Gahij G.
asked 10/23/21why isnt anyone answering
t (minutes)--> 0 1 2 4 6 7
W(t) (ounces)--> 0 8 13 22 25 33
water is dripping into a cup. The amount of water in the cup at time t, 0 less than or equal to t which is less than or equal to 6, is given by the differentiable function W, where t is measured in minutes. Selected values of W(t), measured in ounces are given in the table above.

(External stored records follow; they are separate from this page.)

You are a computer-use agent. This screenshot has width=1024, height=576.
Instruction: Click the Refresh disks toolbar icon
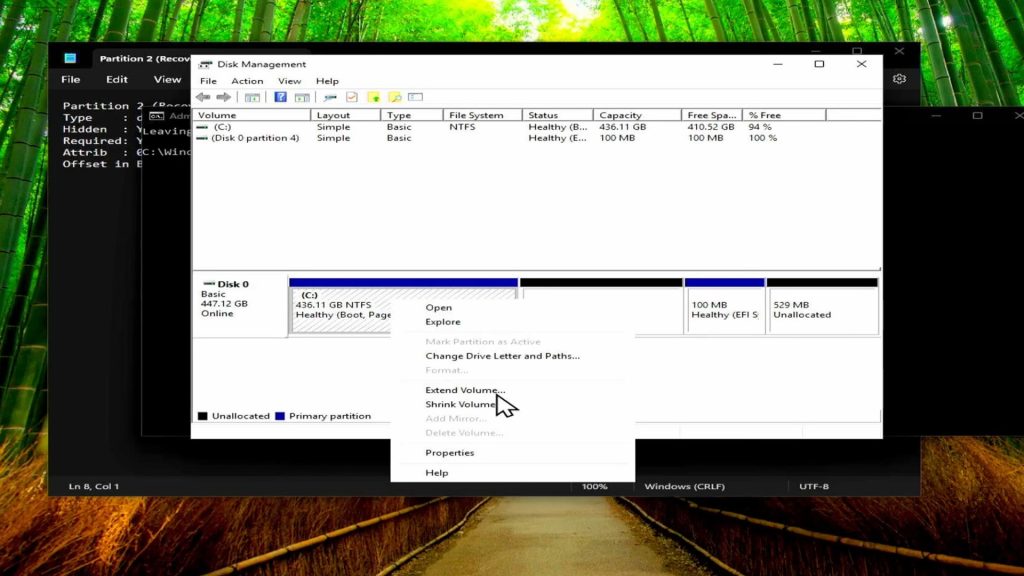pyautogui.click(x=330, y=96)
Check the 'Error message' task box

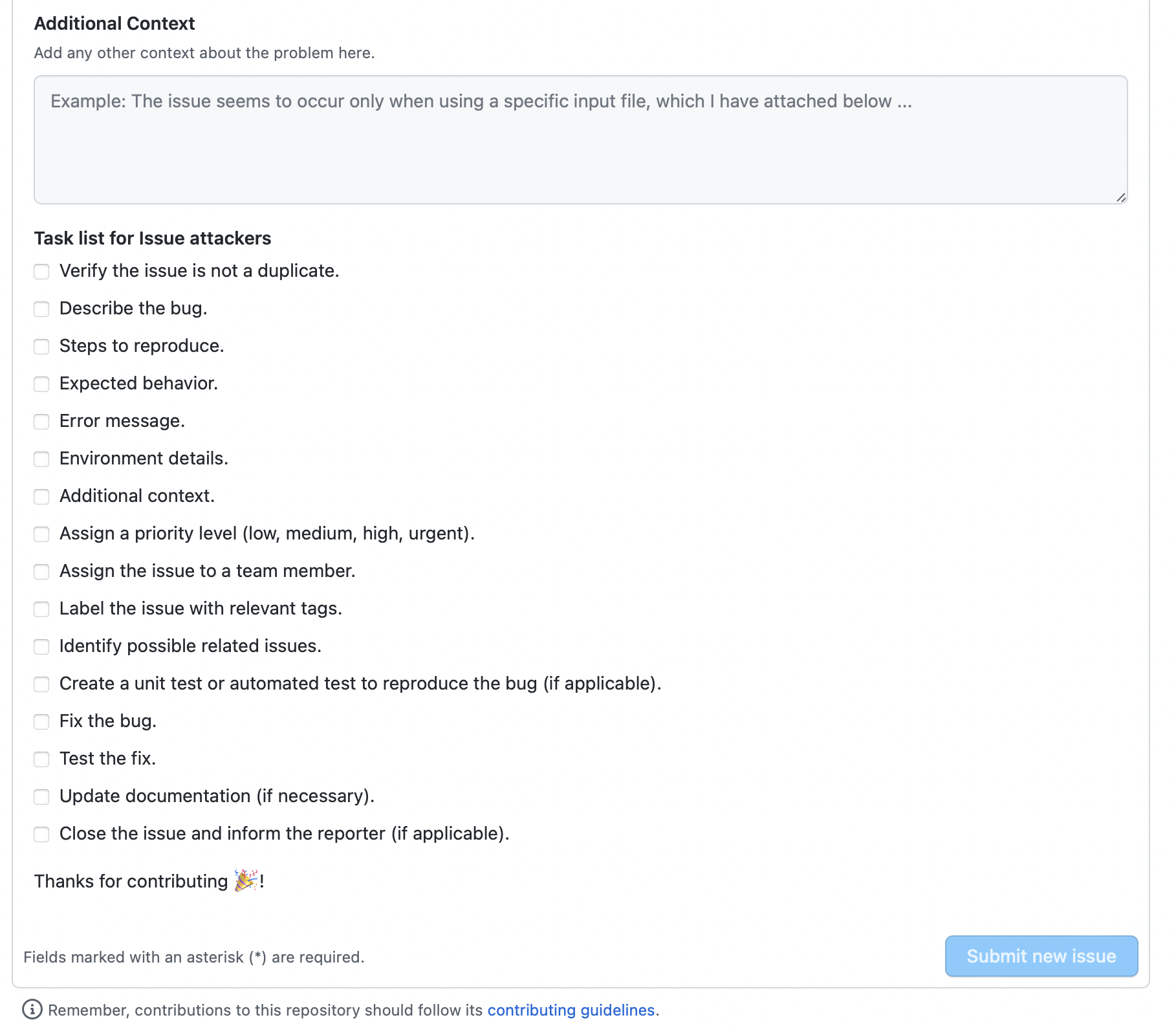[41, 422]
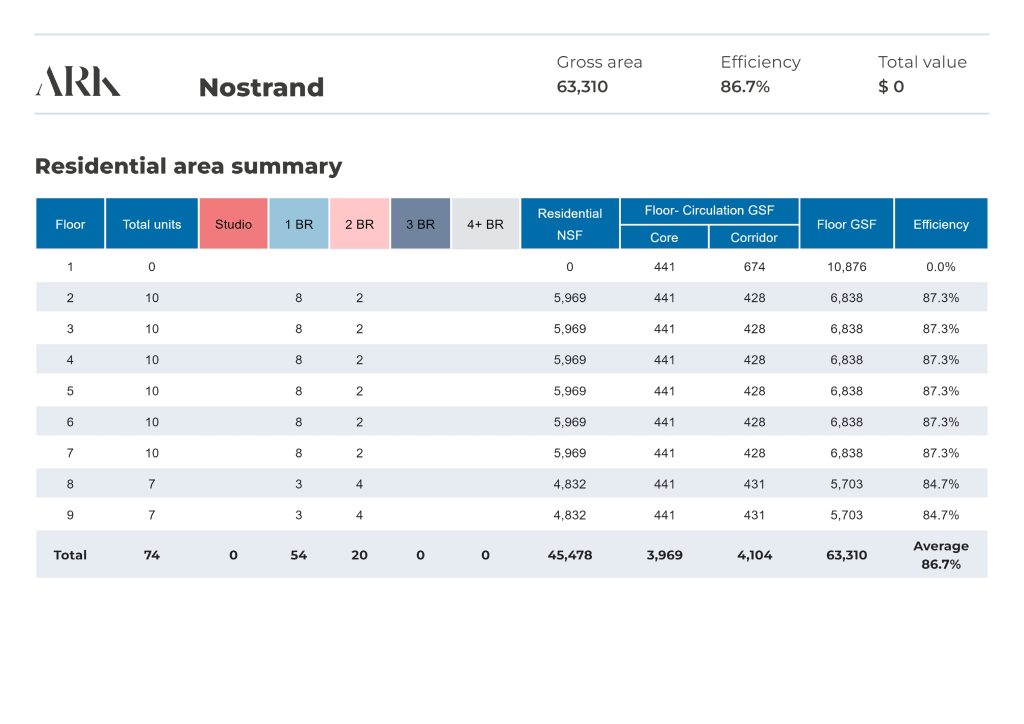Click the slate 3 BR column header
The image size is (1024, 724).
pyautogui.click(x=420, y=224)
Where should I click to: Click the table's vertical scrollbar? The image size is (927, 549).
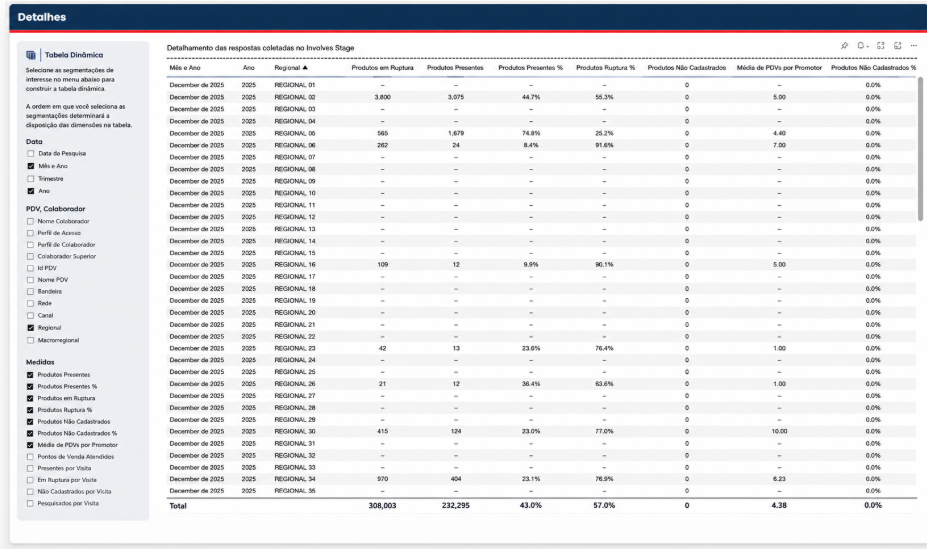pos(920,150)
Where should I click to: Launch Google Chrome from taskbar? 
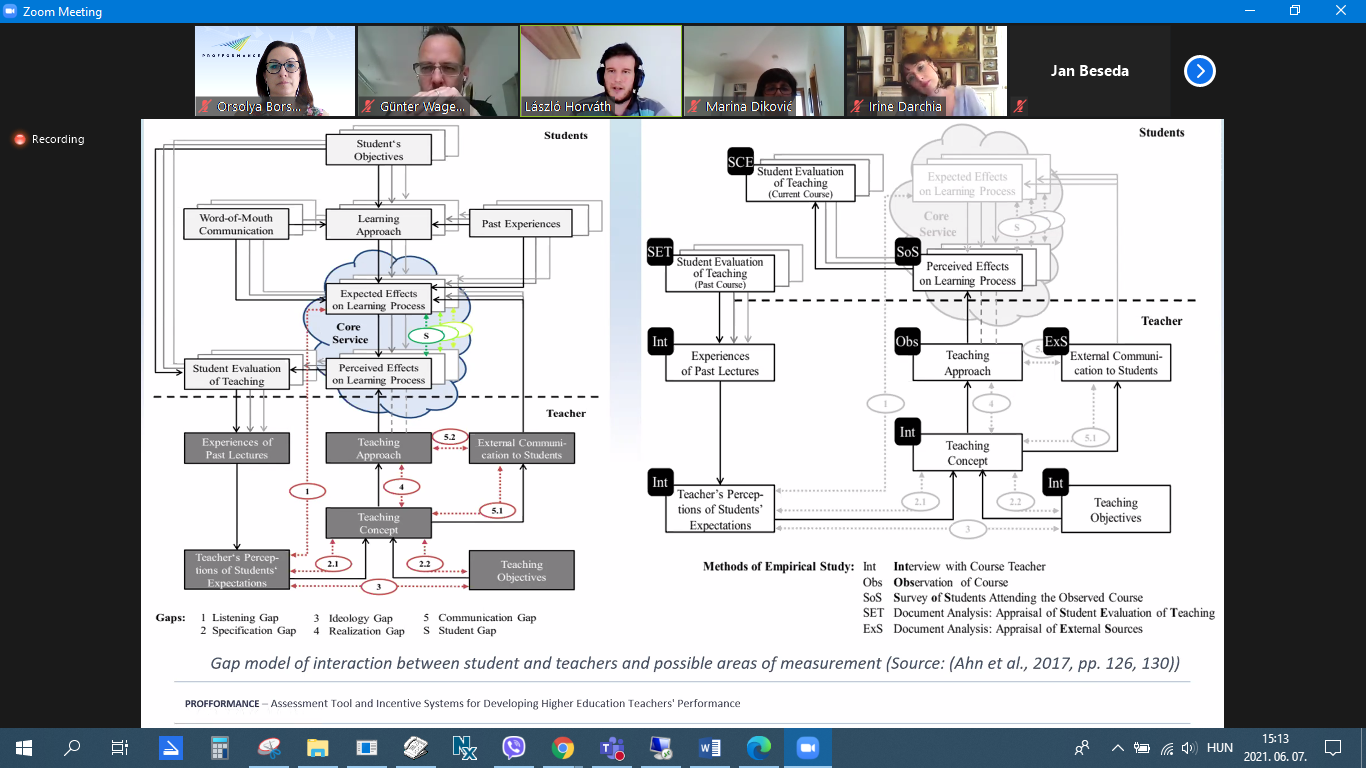(562, 747)
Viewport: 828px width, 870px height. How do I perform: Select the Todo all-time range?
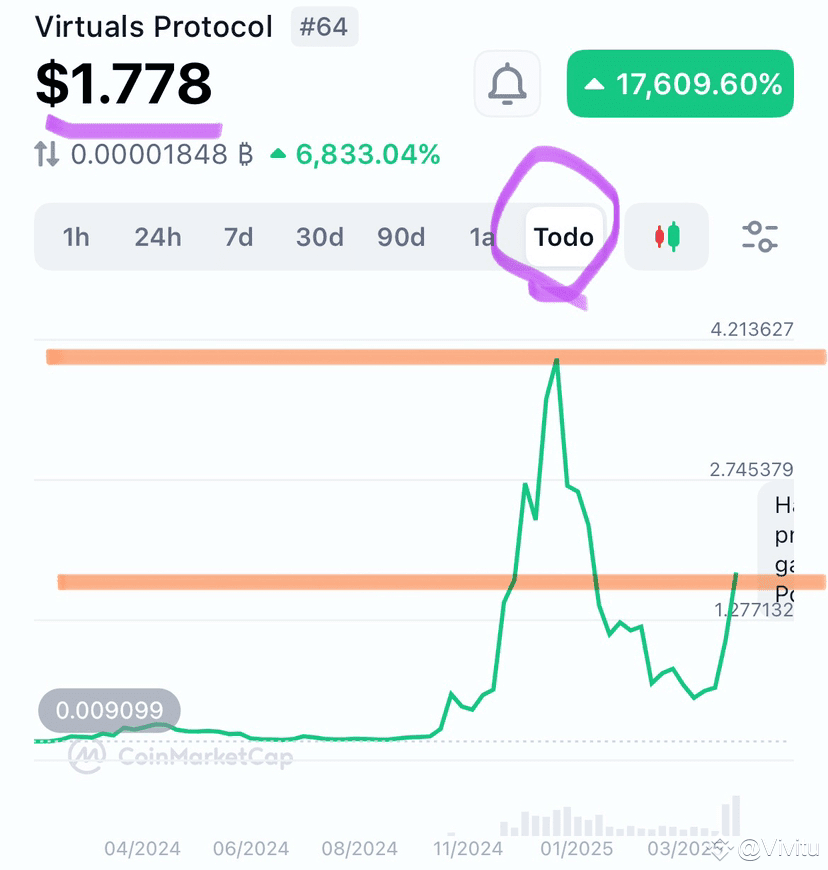coord(564,237)
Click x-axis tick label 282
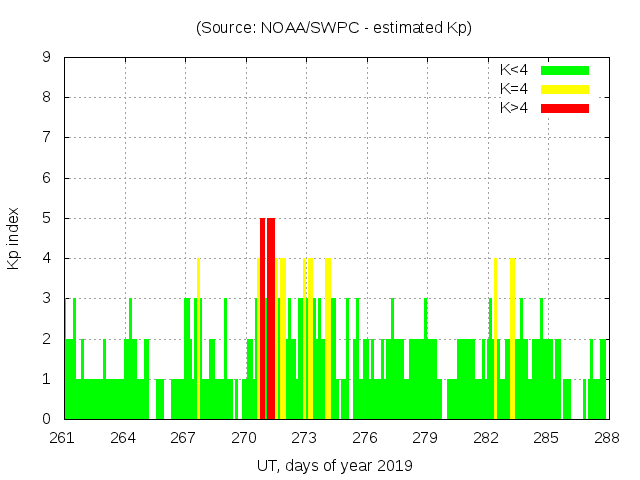 point(486,438)
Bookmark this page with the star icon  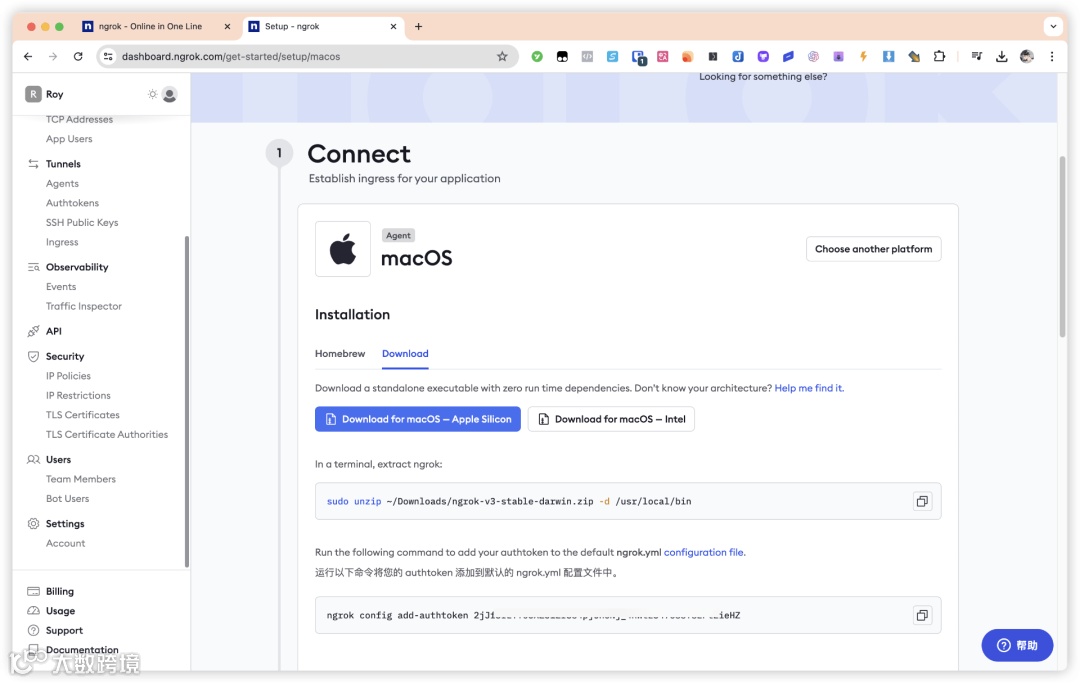(x=502, y=57)
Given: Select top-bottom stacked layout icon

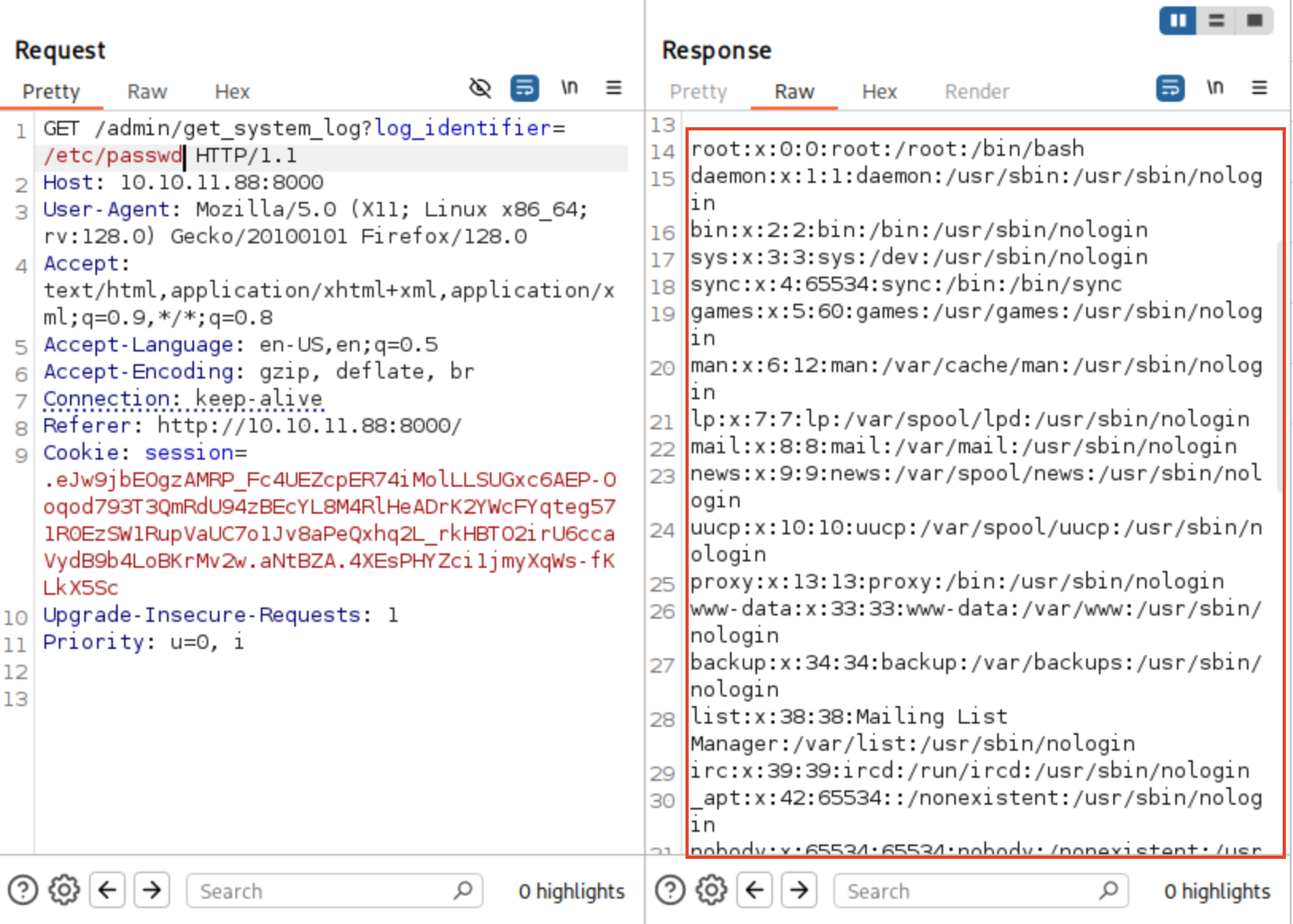Looking at the screenshot, I should point(1216,21).
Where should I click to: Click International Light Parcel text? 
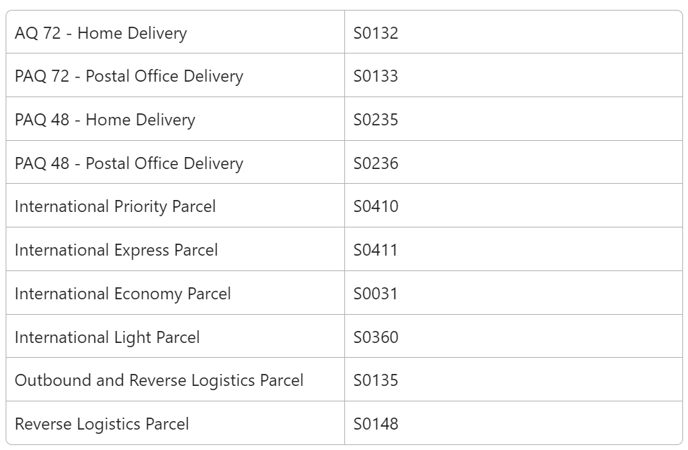tap(107, 337)
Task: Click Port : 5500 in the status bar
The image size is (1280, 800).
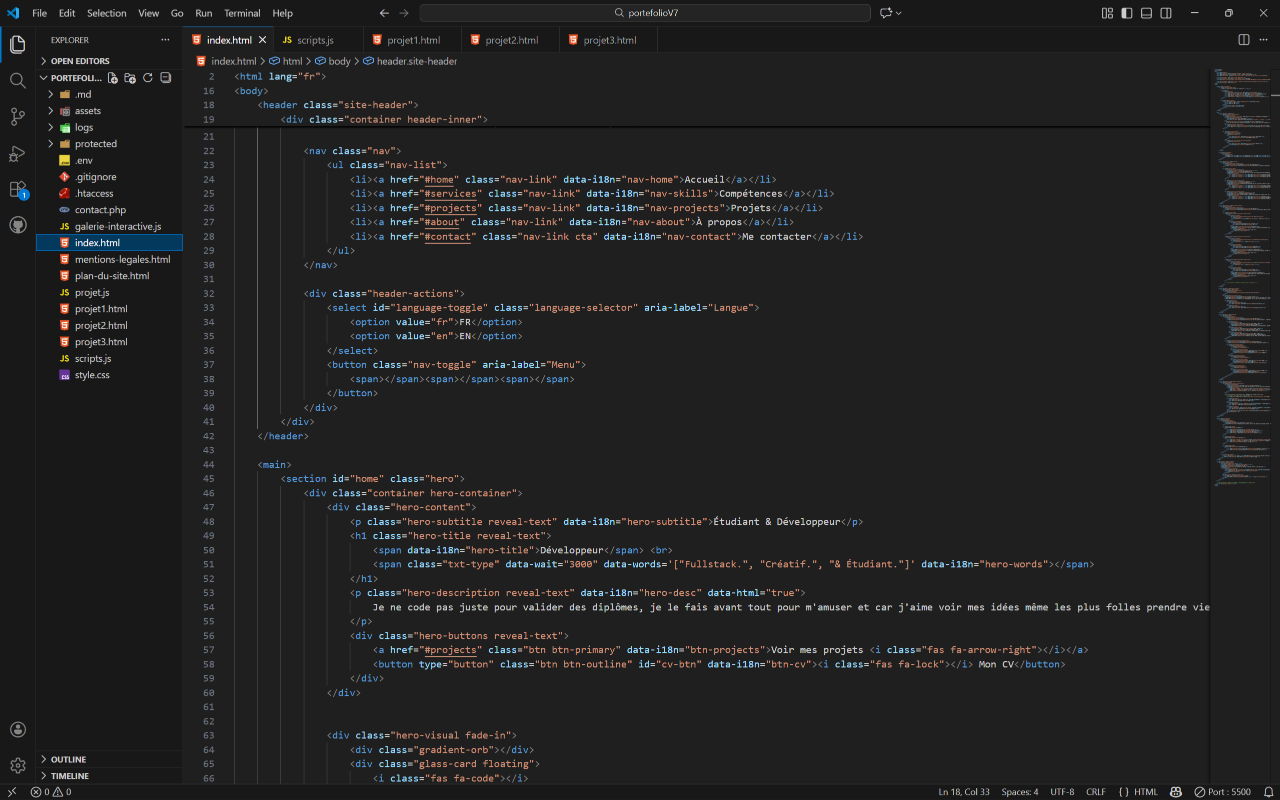Action: click(1227, 791)
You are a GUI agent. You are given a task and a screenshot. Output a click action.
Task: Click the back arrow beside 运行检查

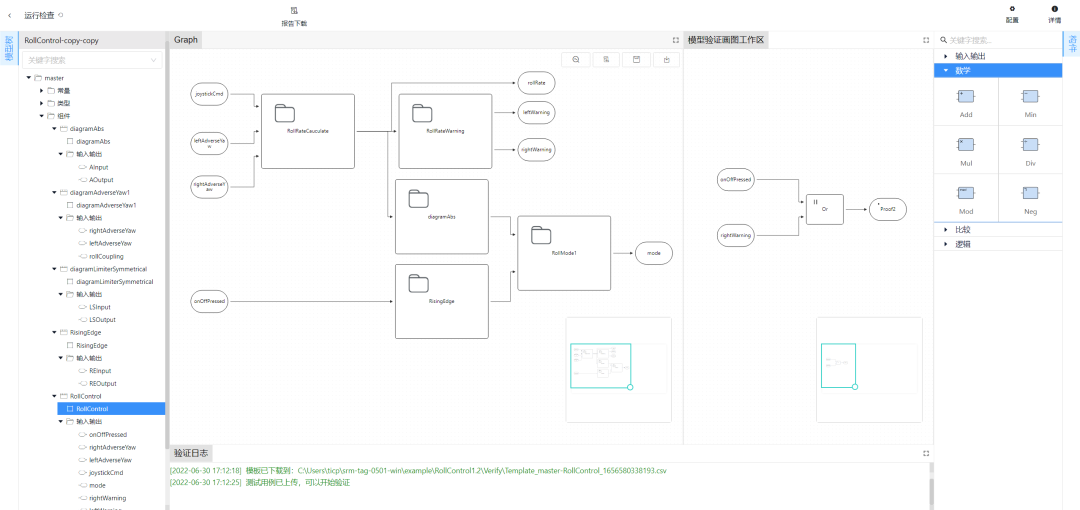pyautogui.click(x=10, y=15)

a) use the data in the table to approximate W'(5). Show the computation that led you to your answer and interpret your answer in the context of the problem using proper units. show all calculus work.
b) for 0 less than or equal to t less than or equal to 7, must there be a time when W9t) =18? Explain
c) for t>7, water leaks out of the cup at a constant rate of 0.2 ounces per minute. At what time will there be no water left in the cup?
1 Expert Answer
Mark I. answered 21d
AP Calculus AB - 5
a. W'(5) ≈ (W(6) - W(4)) / (6 - 4) = (25 - 22) / 2 = 1.5
After 5 minutes, water is dripping into the cup at a rate of approximately 1.5 ounces per minute.
b. The problem states that W(t) is differentiable. Therefore, W(t) is continuous.
Because W(t) is continuous, we can apply the Intermediate Value Theorem.
W(0) = 0
W(7) = 33
0 < 18 < 33
By the Intermediate Value Theorem, there must be a time t between 0 and 7 such that W(t) = 18.
c. W(7) = 33
For t > 7, W(t) = 33 - 0.2(t - 7)
33 - 0.2(t - 7) = 0
-0.2(t - 7) = -33
t - 7 = 165
t = 172
After 172 minutes, there will be no water left in the cup.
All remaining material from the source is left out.